The delegates, comprised of environment ministers, climate campaigners, and business executives, aim to forge a common ground as global summits draw near.
The summit seeks to discuss strategies to fund Africa’s environmental priorities and showcase the continent as the primary destination for climate investment, not as a victim of drought, floods, and famine.
The African climate summit organisers anticipate investment deals worth hundreds of millions of dollars to be signed at the three-day event.
Their discussion will be about the increase of financing Africa’s climate change mitigation and adaptation and will include how to scale up the continent’s carbon markets and the management of rising temperature and food markets.

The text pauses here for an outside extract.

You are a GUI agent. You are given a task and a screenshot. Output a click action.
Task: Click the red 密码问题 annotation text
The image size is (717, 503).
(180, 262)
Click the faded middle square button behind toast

The heads of government, who will attend climate change summit from Tuesday, are looking to issue a statement defining Africa’s position ahead of next month’s U.N. climate conference in New York and the COP28 UN conference in the United Arab Emirates in November.
Kenyan Environment Minister, Soipan Tuy, stressed the urgency of the moment in her opening remarks.

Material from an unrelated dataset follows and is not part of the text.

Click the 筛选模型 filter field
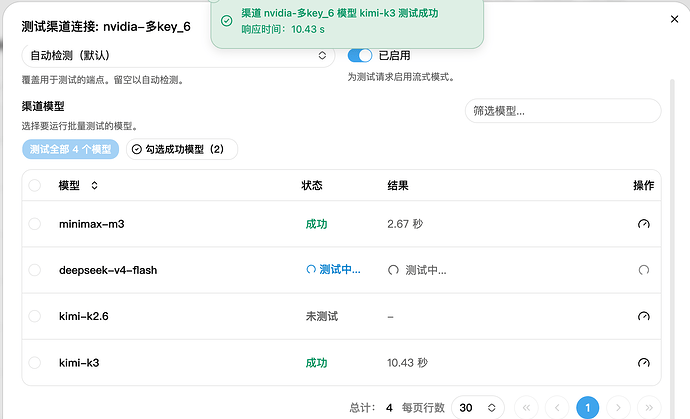click(x=563, y=111)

She said, “The climate change debate has entered a new era. It is no longer just about tackling an environmental or development problem, but about addressing climate change in the context of justice.”

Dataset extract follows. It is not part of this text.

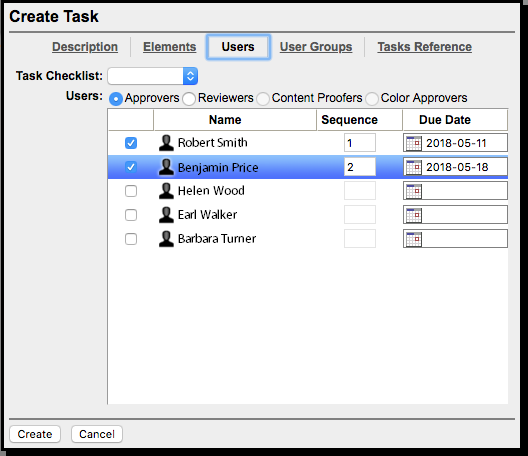Select Earl Walker's user avatar icon
Viewport: 528px width, 456px height.
click(166, 215)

“If we do not develop adequate response measures to deal with the climate change crisis, it will destroy us,” Tuya said.
Also speaking at the Africa climate change summit, the director of energy at the Power Shift Africa think-tank, Mohamed Adow, said “Africa needs funding from countries that have gotten rich off our suffering. They owe a climate debt.”
According to U.N. statistics, African countries contribute only roughly 3% of carbon emissions across the globe but are on the receiving end of climate change through the impacts of extreme weather.
Countries on the Horn of Africa, Kenya, Ethiopia, and Somalia, have suffered the worst droughts in decades after more than three years without rain.
The climate crisis has pushed parts of Somalia into famine, leaving over 23 million people in severe hunger across the region, the World Food Programme has said.
In March, the United Nations said the drought in Somalia may have killed 43,000 people last year, with speculations that around 43,000 people may have died in Somalia last year as a result of several unsuccessful rainy seasons.
It represents the first confirmed mortality toll resulting from the Horn of Africa drought. Under-five-year-old children are believed to account for half of the fatalities.
The UNICEF encouraged the international community to prioritise food security, including funding for failing nutrition programmes.